My Rating: 2 of 5 stars

 


I didn’t dig this book at all….man I didn’t!

What a waste of time. OK, now I know I’ve disliked all four books so far, but I’m really not some sort of snob, trying to show how sophisticated I am by disliking what is popular…I’m really not. There are books coming up that I like, but this isn’t one of them. The line that I quoted at the top of this review is truly emblematic of the book. 

I probably have no right to critique Kerouac, as he is a published author and I am not, but this book seems to offer nothing but Kerouac’s confusion.

I'm willing to bet that somewhere, someone has described this as a book that defines a generation. But it's just hyperbole. At most, it defines a subset of a generation. And for those, who for a season of their lives took a similar road, I get it. I imagine On the Road is a romantic reminder of the era. Overly romantic in my opinion; the lifestyle depicted more often led to ruined or wasted lives than to best-selling novels.

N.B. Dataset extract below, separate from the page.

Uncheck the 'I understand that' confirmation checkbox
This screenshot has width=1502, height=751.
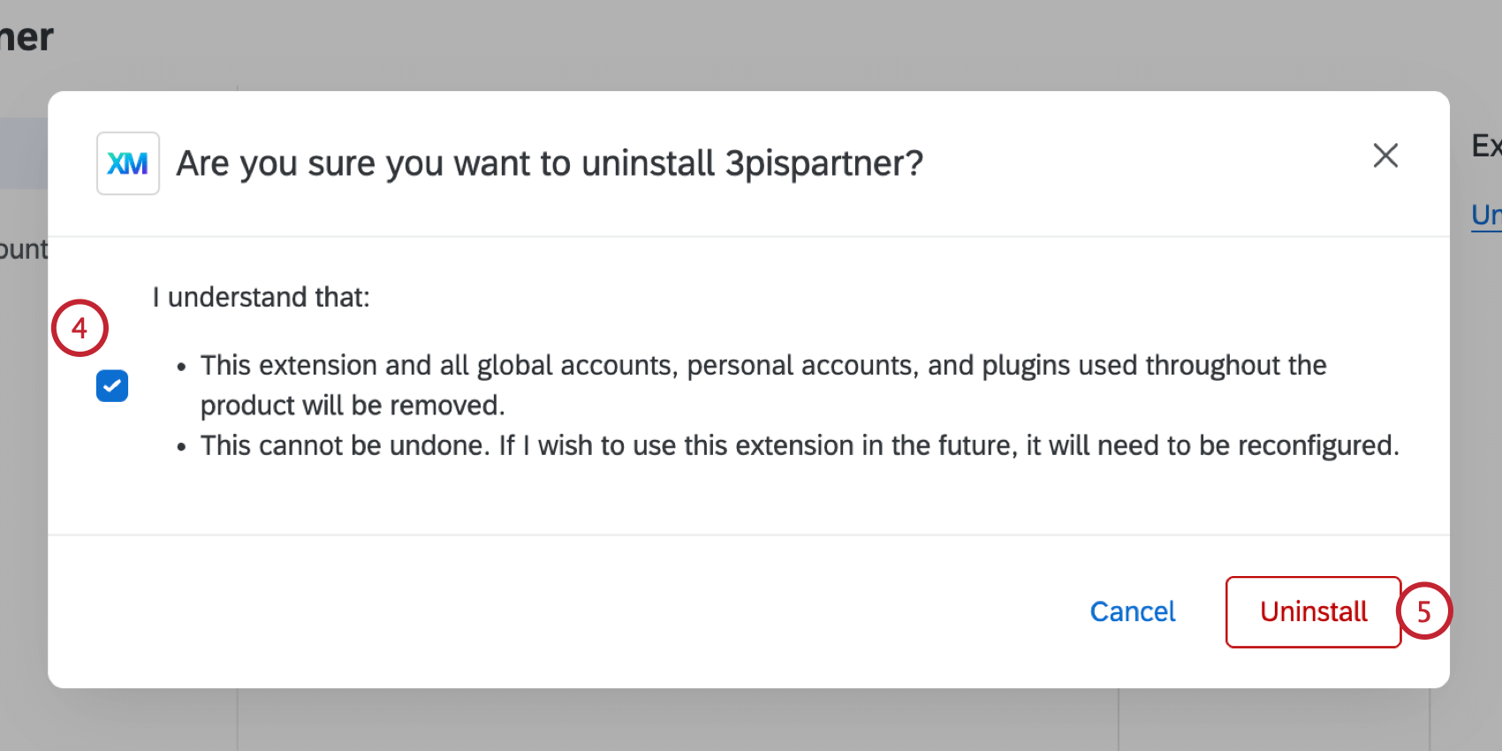[111, 385]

I truly mean no disrespect to Mr. Kerouac. If some personal compulsion urged him to put his life down in writing (it’s semi-autobiographical), I hope it satisfied him. But to anyone that claims this is brilliant literature – it isn’t. I know very enlightened souls will scoff and insist that I just don’t get it, let them scoff. I get it; it’s the Emperor’s New Clothes.

Film Rendition: The 2012 film starring Sam Riley as Sal Paradise, is as pointless as the book.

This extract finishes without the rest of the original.